Draft. This document is the initial pre-launch version of the Nine·Tails Privacy Policy. It will be reviewed by counsel before any paid customer signs up. The legal-entity name, the controller/processor designations, and the subprocessor list will be finalized in that review.
1. Who this covers
This policy describes how Nine Tails ("Nine·Tails," "we") handles the personal information of (a) visitors to ninetailsagency.com, (b) people with Nine·Tails accounts, and (c) end clients of agencies using the Service ("end clients") to the extent we process their information on the agency's behalf.
For end-client data, the agency is the controller and Nine·Tails is the processor — see the Data Processing Addendum at ninetailsagency.com/legal/dpa for the formal terms.
2. What we collect
From visitors to the marketing site
- Browser type, OS, page paths, and referrer — minimal server logs.
- We do not run third-party analytics on the marketing site at this time. We will name the analytics vendor here before turning anything on.
From people with accounts
- Account information you provide: name, email, agency name, password (hashed), and team-membership records.
- Operational records: log-ins, settings changes, billing events, and report-creation events.
- Payment metadata via our payment processor (Stripe): card-brand and last four digits — never the full card number.
From third-party platforms you authorize
When you connect an ad platform or analytics tool to the Service, we receive metric data scoped to the accounts you authorize. We store snapshots of that data so reports can be regenerated. We do not pull personal information about end customers from those platforms — only aggregate metric series.
From end clients
We do not contact your end clients. End-client information appears in our system only as part of a Report that you draft and send. The Report's recipient address is processed by our email vendor solely to deliver the message and is not used for any other purpose.
3. How we use it
- To run the Service: authentication, billing, generating reports, sending you notifications, and customer support.
- To improve the Service: aggregate, de-identified analytics on which features are used. We do not train external models on your data.
- For legal and security obligations: fraud prevention, abuse response, and compliance with subpoenas and legitimate legal process.

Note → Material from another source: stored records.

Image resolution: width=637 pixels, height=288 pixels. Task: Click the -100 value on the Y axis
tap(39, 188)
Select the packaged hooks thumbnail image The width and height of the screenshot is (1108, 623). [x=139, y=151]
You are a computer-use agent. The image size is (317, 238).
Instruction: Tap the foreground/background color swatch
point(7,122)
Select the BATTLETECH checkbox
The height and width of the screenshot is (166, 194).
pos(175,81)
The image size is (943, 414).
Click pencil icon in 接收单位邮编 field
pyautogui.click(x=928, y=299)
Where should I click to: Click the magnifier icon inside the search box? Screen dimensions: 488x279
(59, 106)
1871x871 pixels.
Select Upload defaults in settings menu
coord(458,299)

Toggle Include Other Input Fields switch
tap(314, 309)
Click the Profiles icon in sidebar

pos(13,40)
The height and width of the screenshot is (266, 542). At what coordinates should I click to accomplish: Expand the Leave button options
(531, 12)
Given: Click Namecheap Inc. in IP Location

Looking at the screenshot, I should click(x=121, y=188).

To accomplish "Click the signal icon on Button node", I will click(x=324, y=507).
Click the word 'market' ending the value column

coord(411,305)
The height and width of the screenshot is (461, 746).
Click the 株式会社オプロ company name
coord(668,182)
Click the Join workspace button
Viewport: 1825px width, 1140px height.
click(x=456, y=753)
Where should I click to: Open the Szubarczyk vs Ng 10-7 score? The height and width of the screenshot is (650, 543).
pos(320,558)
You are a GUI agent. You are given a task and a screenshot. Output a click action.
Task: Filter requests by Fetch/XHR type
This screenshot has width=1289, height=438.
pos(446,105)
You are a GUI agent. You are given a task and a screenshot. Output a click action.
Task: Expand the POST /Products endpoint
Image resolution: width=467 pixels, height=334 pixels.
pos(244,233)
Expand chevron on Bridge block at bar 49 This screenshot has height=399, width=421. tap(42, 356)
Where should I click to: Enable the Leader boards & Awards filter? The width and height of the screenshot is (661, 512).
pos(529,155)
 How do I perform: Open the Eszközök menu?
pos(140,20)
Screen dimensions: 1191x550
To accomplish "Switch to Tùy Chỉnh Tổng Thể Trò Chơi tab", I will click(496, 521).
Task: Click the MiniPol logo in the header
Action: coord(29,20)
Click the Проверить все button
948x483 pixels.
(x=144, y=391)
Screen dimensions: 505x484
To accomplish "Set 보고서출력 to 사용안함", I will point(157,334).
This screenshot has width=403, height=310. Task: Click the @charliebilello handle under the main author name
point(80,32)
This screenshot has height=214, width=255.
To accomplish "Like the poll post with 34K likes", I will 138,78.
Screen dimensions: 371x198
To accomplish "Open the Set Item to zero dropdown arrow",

We do not sell personal information, share it with advertisers, or use it to target you with ads outside our own product.
4. AI processing
Drafts of report narratives are generated by Anthropic's Claude family at time of writing. The metric snapshots we send to the model are processed under Anthropic's enterprise data terms — Anthropic does not train on the content of those calls. The model's role is limited to drafting; nothing is sent to your end clients without an authorized human review on your team.